Give the records back in full, exactly as they read.
────────────────────
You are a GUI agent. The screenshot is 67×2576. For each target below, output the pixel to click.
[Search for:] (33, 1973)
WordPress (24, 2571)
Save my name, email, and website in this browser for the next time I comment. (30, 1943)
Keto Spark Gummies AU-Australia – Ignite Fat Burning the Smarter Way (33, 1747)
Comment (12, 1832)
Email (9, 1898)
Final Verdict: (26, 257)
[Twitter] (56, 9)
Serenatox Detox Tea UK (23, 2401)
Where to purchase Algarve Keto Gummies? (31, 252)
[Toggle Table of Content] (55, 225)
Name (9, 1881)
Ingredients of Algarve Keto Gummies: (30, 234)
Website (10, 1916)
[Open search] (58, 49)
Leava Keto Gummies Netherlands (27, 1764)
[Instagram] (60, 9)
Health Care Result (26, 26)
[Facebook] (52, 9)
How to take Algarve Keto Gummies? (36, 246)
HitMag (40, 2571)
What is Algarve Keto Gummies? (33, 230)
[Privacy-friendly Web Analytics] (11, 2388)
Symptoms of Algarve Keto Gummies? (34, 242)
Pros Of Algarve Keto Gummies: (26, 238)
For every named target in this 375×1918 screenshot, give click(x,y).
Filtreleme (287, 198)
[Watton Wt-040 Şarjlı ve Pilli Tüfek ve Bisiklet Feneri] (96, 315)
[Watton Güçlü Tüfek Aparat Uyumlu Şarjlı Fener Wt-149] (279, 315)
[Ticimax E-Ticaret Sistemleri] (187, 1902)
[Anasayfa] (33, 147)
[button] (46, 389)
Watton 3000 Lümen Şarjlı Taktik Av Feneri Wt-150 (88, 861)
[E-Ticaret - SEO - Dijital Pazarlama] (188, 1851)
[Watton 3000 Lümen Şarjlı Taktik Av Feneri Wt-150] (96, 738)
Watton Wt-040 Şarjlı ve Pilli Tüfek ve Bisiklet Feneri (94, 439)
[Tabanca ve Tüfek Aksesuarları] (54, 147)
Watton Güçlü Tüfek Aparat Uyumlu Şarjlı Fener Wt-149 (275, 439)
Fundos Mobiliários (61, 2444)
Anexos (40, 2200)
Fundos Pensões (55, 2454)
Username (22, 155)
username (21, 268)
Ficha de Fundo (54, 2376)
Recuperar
────────────────────
-- Answer box --
You are a GUI agent. The screenshot is 67×2576. For each target below, output the pixel to click.
[Search for:] (33, 1973)
WordPress (24, 2571)
Save my name, email, and website in this browser for the next time I comment. (30, 1943)
Keto Spark Gummies AU-Australia – Ignite Fat Burning the Smarter Way (33, 1747)
Comment (12, 1832)
Email (9, 1898)
Final Verdict: (26, 257)
[Twitter] (56, 9)
Serenatox Detox Tea UK (23, 2401)
Where to purchase Algarve Keto Gummies? (31, 252)
[Toggle Table of Content] (55, 225)
Name (9, 1881)
Ingredients of Algarve Keto Gummies: (30, 234)
Website (10, 1916)
[Open search] (58, 49)
Leava Keto Gummies Netherlands (27, 1764)
[Instagram] (60, 9)
Health Care Result (26, 26)
[Facebook] (52, 9)
How to take Algarve Keto Gummies? (36, 246)
HitMag (40, 2571)
What is Algarve Keto Gummies? (33, 230)
[Privacy-friendly Web Analytics] (11, 2388)
Symptoms of Algarve Keto Gummies? (34, 242)
Pros Of Algarve Keto Gummies: (26, 238)
For every named target in this 375×1918 screenshot, give click(x,y).
Filtreleme (287, 198)
[Watton Wt-040 Şarjlı ve Pilli Tüfek ve Bisiklet Feneri] (96, 315)
[Watton Güçlü Tüfek Aparat Uyumlu Şarjlı Fener Wt-149] (279, 315)
[Ticimax E-Ticaret Sistemleri] (187, 1902)
[Anasayfa] (33, 147)
[button] (46, 389)
Watton 3000 Lümen Şarjlı Taktik Av Feneri Wt-150 (88, 861)
[E-Ticaret - SEO - Dijital Pazarlama] (188, 1851)
[Watton 3000 Lümen Şarjlı Taktik Av Feneri Wt-150] (96, 738)
Watton Wt-040 Şarjlı ve Pilli Tüfek ve Bisiklet Feneri (94, 439)
[Tabanca ve Tüfek Aksesuarları] (54, 147)
Watton Güçlü Tüfek Aparat Uyumlu Şarjlı Fener Wt-149 (275, 439)
Fundos Mobiliários (61, 2444)
Anexos (40, 2200)
Fundos Pensões (55, 2454)
Username (22, 155)
username (21, 268)
Ficha de Fundo (54, 2376)
Recuperar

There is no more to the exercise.